From 20 May 2018, the MOT will become stricter across several key areas. The changes are meant to adhere to a European Union directive called the EU Roadworthiness Package, and they will range from tougher emissions checks for diesels to new pass and fail categories. These are changes that could affect you, so read on to learn more about them.
Most importantly, faults will be more closely scrutinized and classed as Minor, Major, or Dangerous. Minor faults will be roughly comparable to the current ‘advisory’ notices; essentially, things aren’t bad enough to fail the MOT, but repairs should be conducted at some point in the near future. Any faults classed as Major will require your vehicle to be fixed and retested. If a category of Dangerous is received, it will be illegal for the car to be driven on public roads, and you’ll get an automatic failure of the MOT.

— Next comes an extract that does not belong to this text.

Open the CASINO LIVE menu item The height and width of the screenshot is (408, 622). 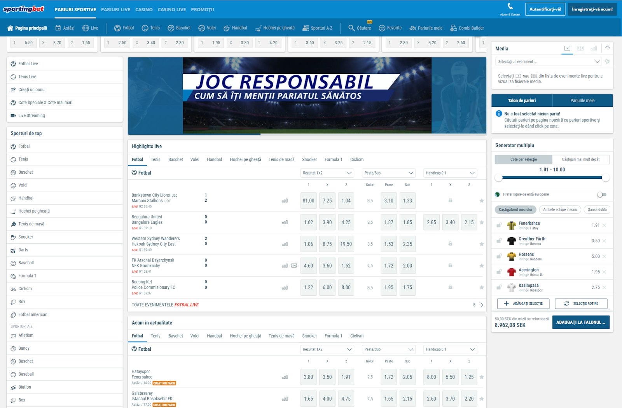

Things will be changing even more when it comes to diesel cars. Expect stricter rules on the permissible level of emission of models fitted with a diesel particulate filter (DPF). If the exhaust produces “visible smoke of any colour”, a Major fault will be automatically applied.
MOT testers will also need to see if the car’s DPF has been either removed or tampered with. If it looks like it has, the tester is required to refuse further testing unless the owner can provide an acceptable reason for why this has happened.
Beyond these main changes, there are three further areas that will be more heavily scrutinised than before. If the steering box has a heavy leak, the car fails the MOT. Additionally, reversing lights must work and brake discs must not be “significantly or obviously worn”.
So, how will these changes affect you?
Well, you’ll need to show evidence if you drive a diesel and the DPF has been replaced or repaired. If you’re buying a diesel car, best to check whether it has a DPF and if it has had any problems in the past. If an orange warning light that looks a little like an exhaust is illuminated, it means the DPF is becoming blocked. If a car has that dash warning light, don’t buy it.
Since blown light bulbs, worn out windscreen wipers, and tires with too little tread depth account for close to 50% of failures, you should check those areas before going for your MOT.